Digital Director

Six times a year Noreen Cherry had to assist Eastman Kodak Co.'s corporate secretary, Laurence Hickey, in compiling board books for all 12 of the company's directors.

"These meeting books are hundreds of pages, so they can take a long time to compile," says Cherry, a paralegal at Kodak. "We have to send them out in overnight mail, and sometimes things get lost. We've tried to e-mail them, but they're too large for us to send or for our directors to receive."

The process for distributing board materials was time consuming, inefficient and often caused unnecessary delay. Fed up with the old way, Kodak's former chairman and CEO, Daniel Carp, asked the corporate secretary to find a new way to distribute boardroom information.

Kodak decided to go with Directors Desk, a Web-based service that allows corporate secretaries to create and distribute boardroom information over the Internet. Not only did this ensure that directors would receive all necessary materials in a timely manner, but it also reduced Cherry's board book workload.

"It now takes me about 10 minutes to post online what would normally take me a day to do," Cherry says.

Kodak's success with digitizing its board books exemplifies the technology's benefits. Still, many corporate secretaries looking to mimic Kodak's success might get pushback from directors.
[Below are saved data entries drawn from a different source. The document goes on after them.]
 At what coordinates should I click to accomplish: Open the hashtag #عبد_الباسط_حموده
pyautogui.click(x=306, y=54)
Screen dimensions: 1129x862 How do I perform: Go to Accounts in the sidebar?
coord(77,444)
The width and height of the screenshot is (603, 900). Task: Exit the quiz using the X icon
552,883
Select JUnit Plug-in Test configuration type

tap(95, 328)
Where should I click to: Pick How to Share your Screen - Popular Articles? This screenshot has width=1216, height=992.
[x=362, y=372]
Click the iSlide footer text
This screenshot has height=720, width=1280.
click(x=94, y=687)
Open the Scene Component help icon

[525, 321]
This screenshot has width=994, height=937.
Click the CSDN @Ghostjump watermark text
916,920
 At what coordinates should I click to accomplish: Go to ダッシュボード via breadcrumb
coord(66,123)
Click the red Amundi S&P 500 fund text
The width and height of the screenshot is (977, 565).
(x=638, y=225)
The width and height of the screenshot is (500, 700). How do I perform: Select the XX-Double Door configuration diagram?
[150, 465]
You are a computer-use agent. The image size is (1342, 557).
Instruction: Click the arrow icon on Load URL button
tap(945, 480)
"[This technology] does give the directors easy access to information and theoretically saves the corporate secretary the trouble of producing hardcopies," says Geoff Loftus, vice president of the New York-based Society of Corporate Secretaries and Governance Professionals. "But what I see is that the older baby boomers and beyond still tend to be a bit technophobic, so not many of our members are using it yet."

Robust Board Books

In some ways, Web-based board books are a lot like specialized document-management solutions. Their main purpose is to create an easy-to-access online repository for board and committee materials, including PowerPoint presentations, press releases, financial statements, minutes from past meetings and resolutions.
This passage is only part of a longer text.